Der in Sibirien inhaftierte ukrainische Dokumentarfilmer Oleg Senzow befindet sich seit 36 Tagen im Hungerstreik. Der Fall belastet Wladimir Putins WM.

„Rettet Oleg Senzow!“ Demonstration der russischen Opposition am 10. Juni in Moskau Foto: ap

Der Jubel der russischen Fans kannte keine Grenzen, als ihre Nationalmannschaft Saudi-Arabien am vergangenen Donnerstag beim WM-Eröffnungsspiel in Moskau mit 5:0 vom Platz fegte. Wie von Präsident Wladimir Putin verordnet, läuft bislang alles nach Plan – sogar für die Sbornaja, für die dennoch spätestens nach dem Viertelfinale Schluss sein dürfte.

Doch es gibt da jemanden, der das rauschende Fußballfest empfindlich stören könnte: der ukrainische Filmregisseur Oleg Senzow.

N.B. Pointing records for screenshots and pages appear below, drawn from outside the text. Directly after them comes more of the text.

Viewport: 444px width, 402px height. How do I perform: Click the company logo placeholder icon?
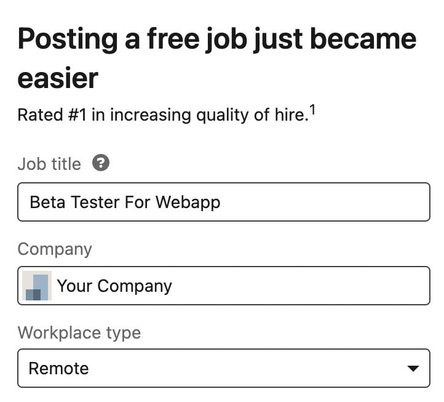37,286
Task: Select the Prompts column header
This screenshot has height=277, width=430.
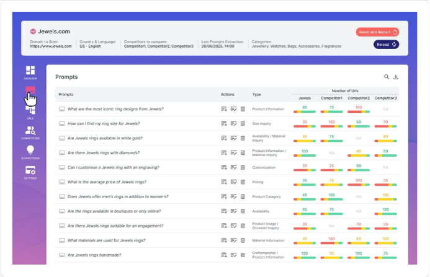Action: (66, 95)

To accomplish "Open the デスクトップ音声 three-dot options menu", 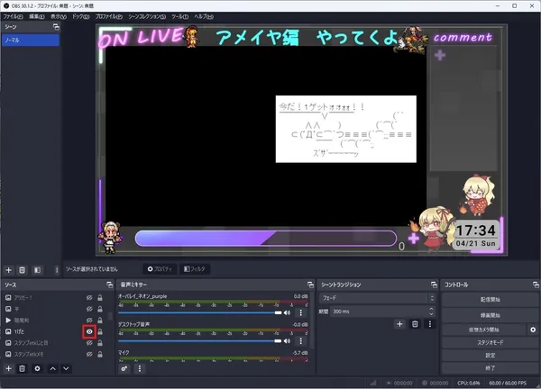I will pos(300,339).
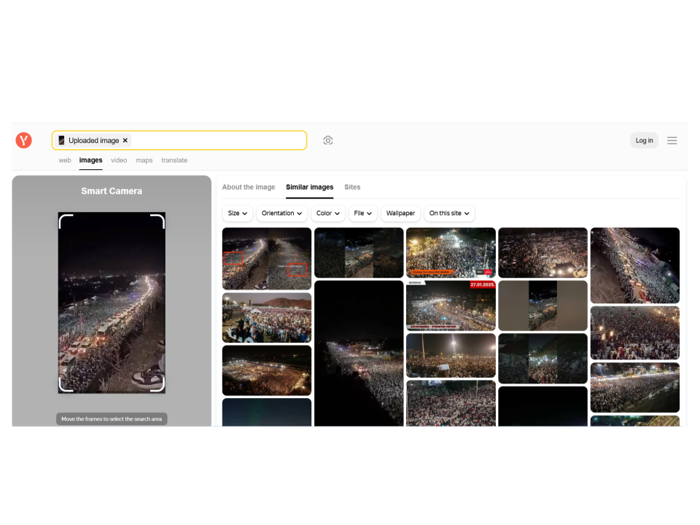Click the Wallpaper filter button
The width and height of the screenshot is (700, 525).
point(400,214)
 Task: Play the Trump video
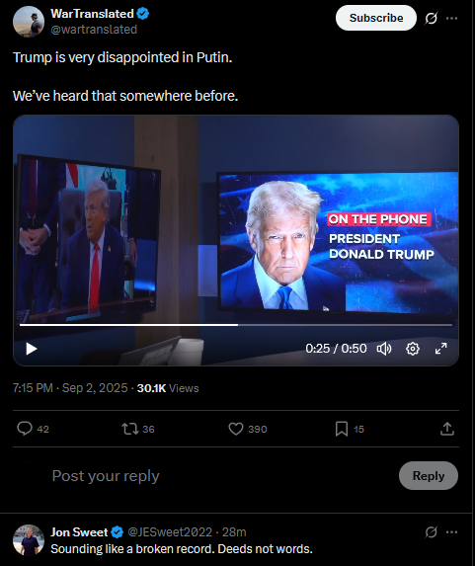point(32,349)
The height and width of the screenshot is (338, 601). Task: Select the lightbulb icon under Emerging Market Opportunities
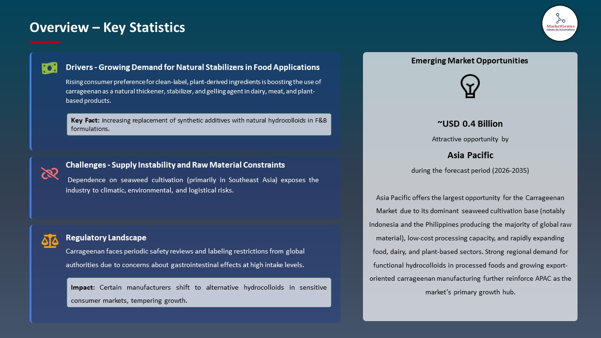tap(470, 86)
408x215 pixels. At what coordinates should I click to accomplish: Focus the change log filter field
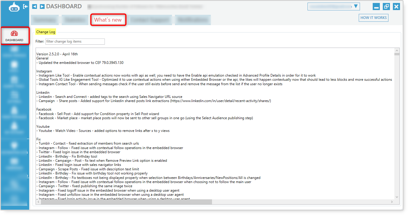(75, 41)
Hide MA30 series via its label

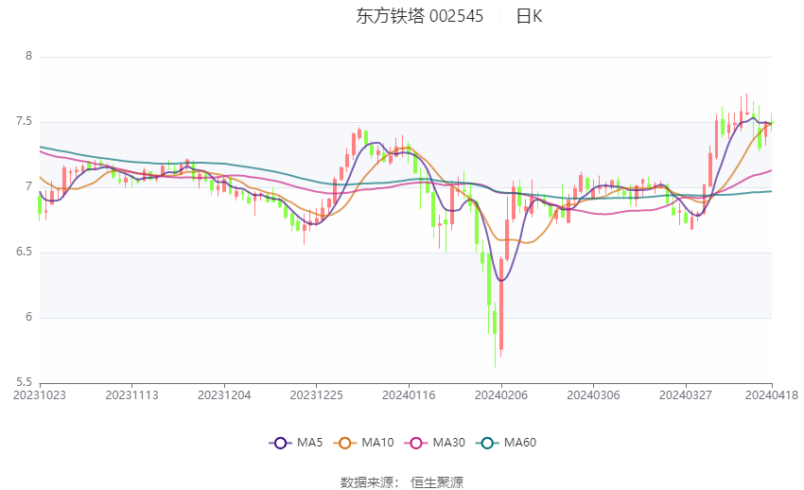[448, 443]
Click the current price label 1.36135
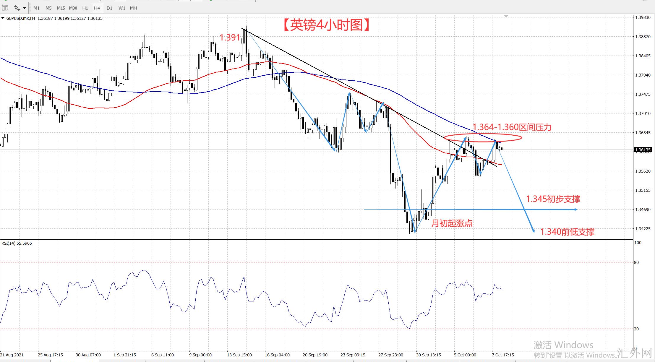 643,150
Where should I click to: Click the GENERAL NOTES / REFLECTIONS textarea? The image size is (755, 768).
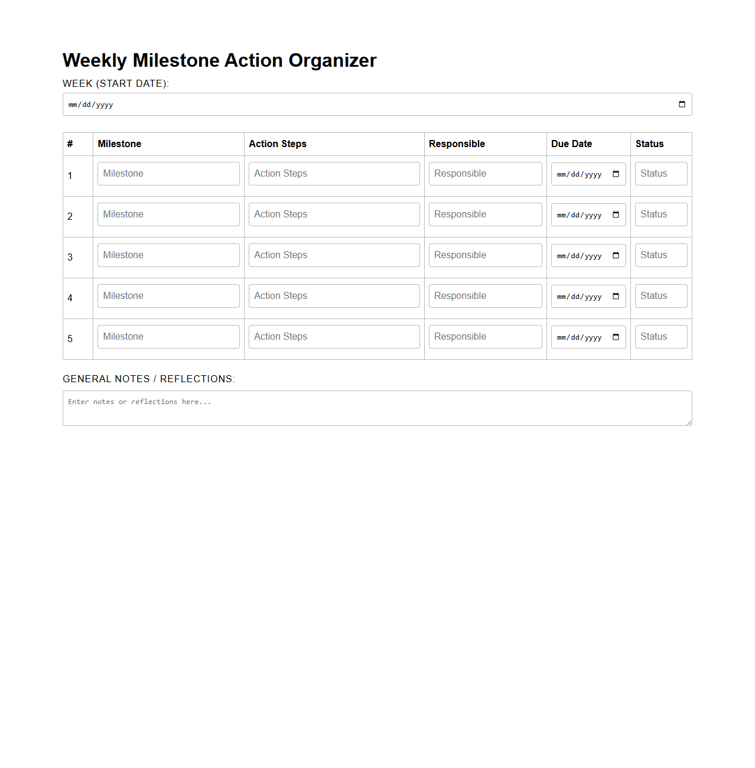[x=377, y=408]
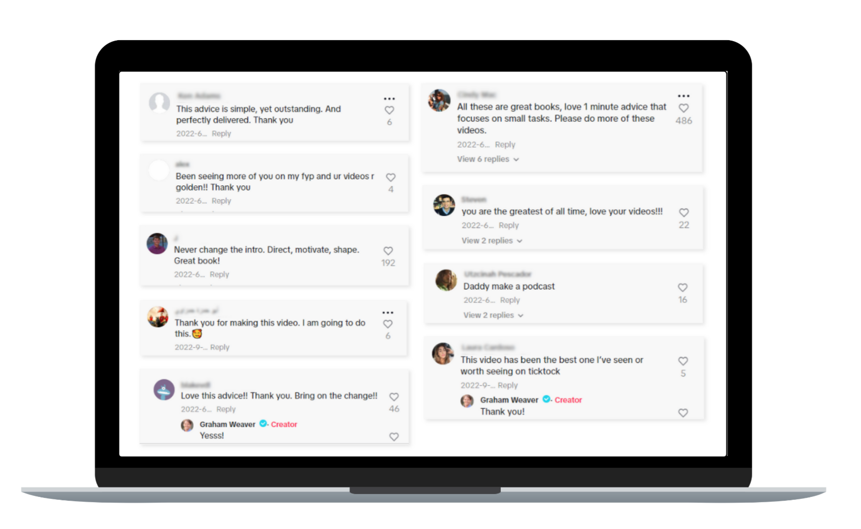Like the 'Daddy make a podcast' comment
Image resolution: width=861 pixels, height=529 pixels.
683,287
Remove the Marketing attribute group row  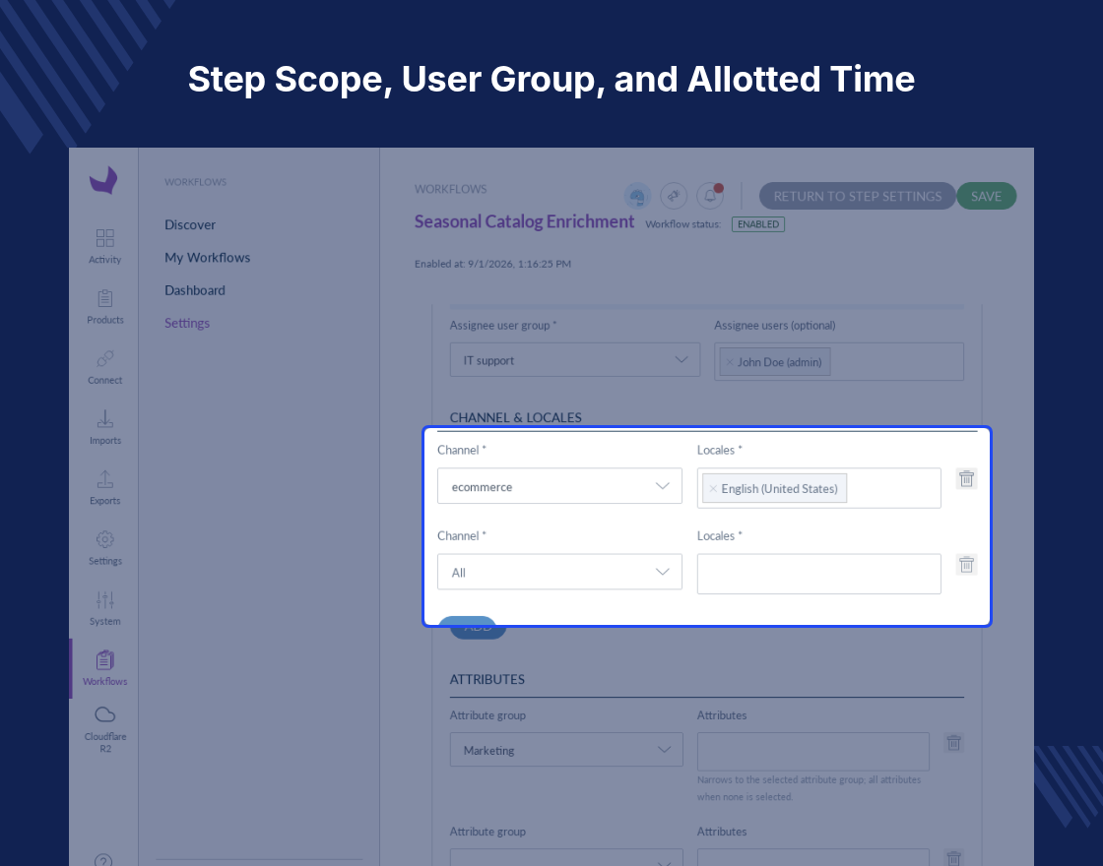tap(954, 743)
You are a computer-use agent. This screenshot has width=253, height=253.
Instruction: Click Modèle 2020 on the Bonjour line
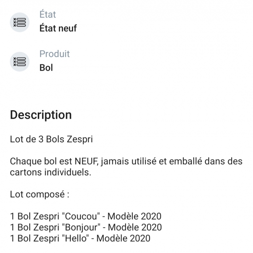135,227
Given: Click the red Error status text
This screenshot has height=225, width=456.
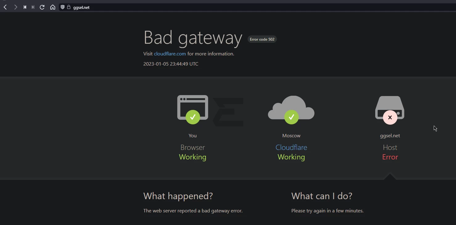Looking at the screenshot, I should click(x=390, y=157).
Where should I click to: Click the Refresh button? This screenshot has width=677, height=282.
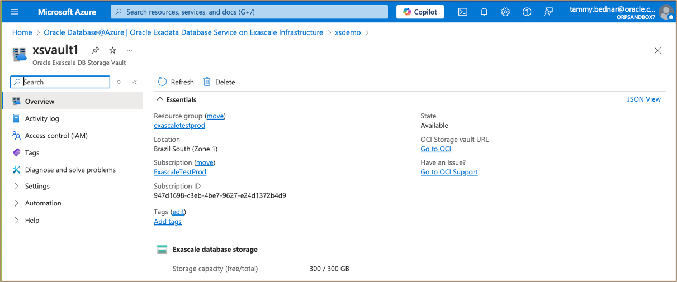176,82

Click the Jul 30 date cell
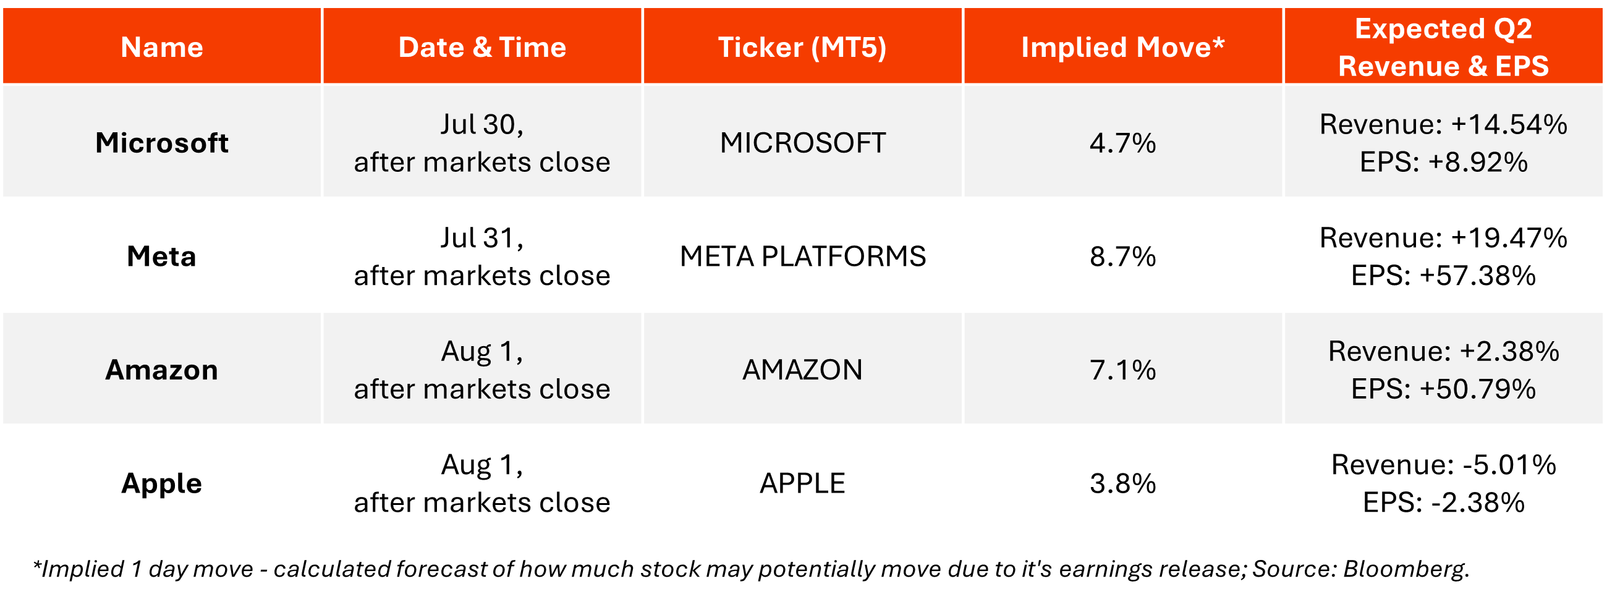pos(482,143)
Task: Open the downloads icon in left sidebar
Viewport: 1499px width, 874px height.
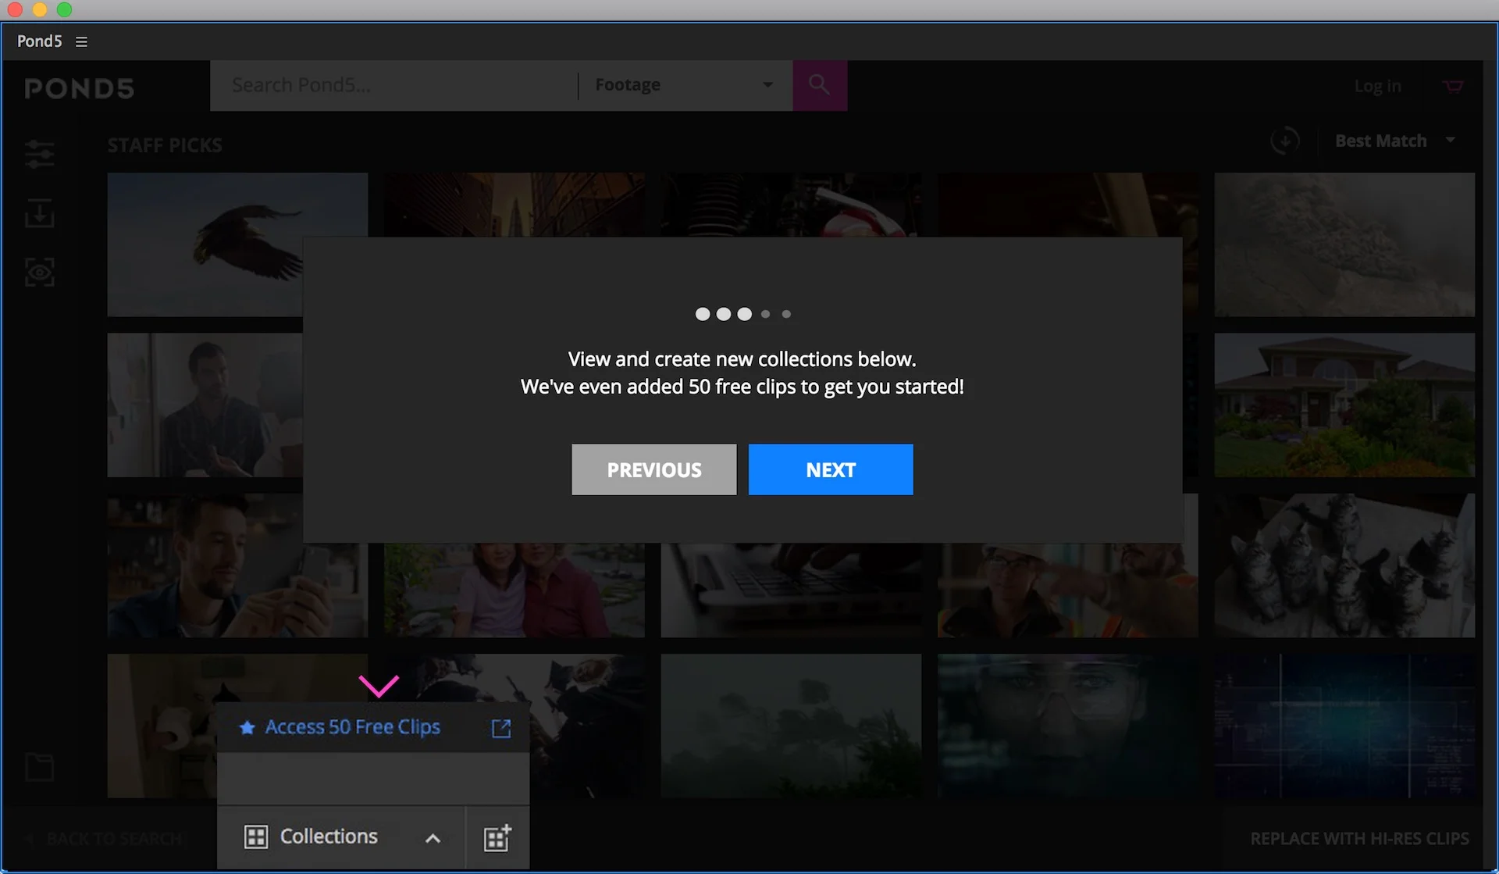Action: click(x=39, y=213)
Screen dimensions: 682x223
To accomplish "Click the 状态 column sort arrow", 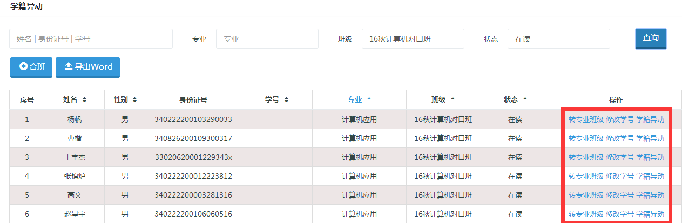I will tap(525, 99).
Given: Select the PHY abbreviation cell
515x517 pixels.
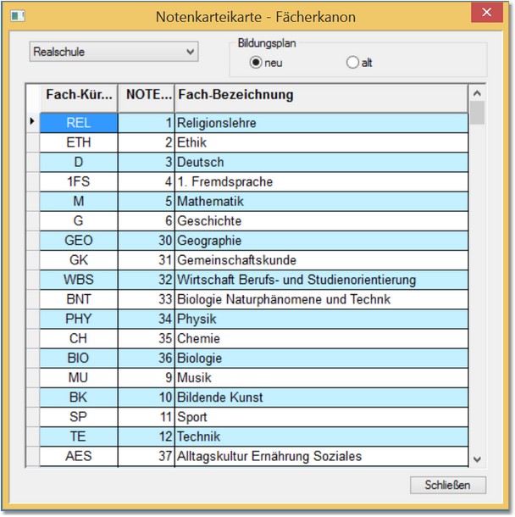Looking at the screenshot, I should click(x=79, y=319).
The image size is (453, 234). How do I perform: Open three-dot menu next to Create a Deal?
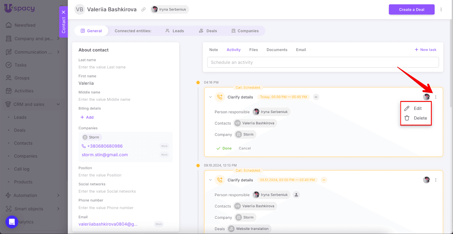pos(441,10)
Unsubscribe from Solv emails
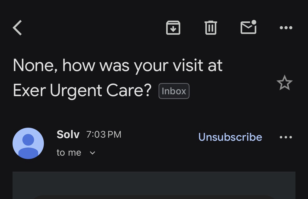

An diesem Montag ist der 41-Jährige, der in einem Lager in der westsibirischen Siedlung Labytnangi hinter dem Polarkreis einsitzt, seit 36 Tagen im Hungerstreik. Er will damit die Freilassung von mehr als 60 in Russland inhaftierten Ukrainern erreichen.

Senzow wurde auf der ukrainischen Halbinsel Krim geboren. Vor der Protestbewegung „Euromaidan“, die im Februar 2014 mit dem Sturz des damaligen ukrainischen Präsidenten Wiktor Janukowitsch endete, war er einer breiteren Öffentlichkeit unbekannt.

Nach Russlands völkerrechtswidriger Annexion der Krim begann sich Russlands Staatsmacht verstärkt für Senzow zu interessieren. Denn dieser wandte sich gegen die Zwangseinbürgerung, definierte sich weiter als ukrainischer Staatsbürger und unterstützte offen die ukrainische Armee in ihrem Kampf gegen die von Moskau unterstützten pro-russischen Rebellen im Osten der Ukraine.

2014 wurde Senzow vom russischen Inlandsgeheimdienst unter dem Vorwurf des Terrorismus festgenommen. Ein Jahr später begann ein Schauprozess, der groteske Züge annahm und an stalinistische Zeiten erinnerte.

Sprengung geplant

Laut Staatsanwaltschaft soll Senzow einen Brandanschlag auf das örtliche Büro der Putin-Partei Vereintes Russland verübt und die Sprengung eines Lenin-Denkmals ­sowie eines Denkmals für im Zweiten Weltkrieg gefallene Soldaten geplant haben. Zudem sei er Mitglied der Milizen der pro-ukrainischen Paramilitärs der rechtsextremen Partei Prawij Sektor (Rechter Sektor).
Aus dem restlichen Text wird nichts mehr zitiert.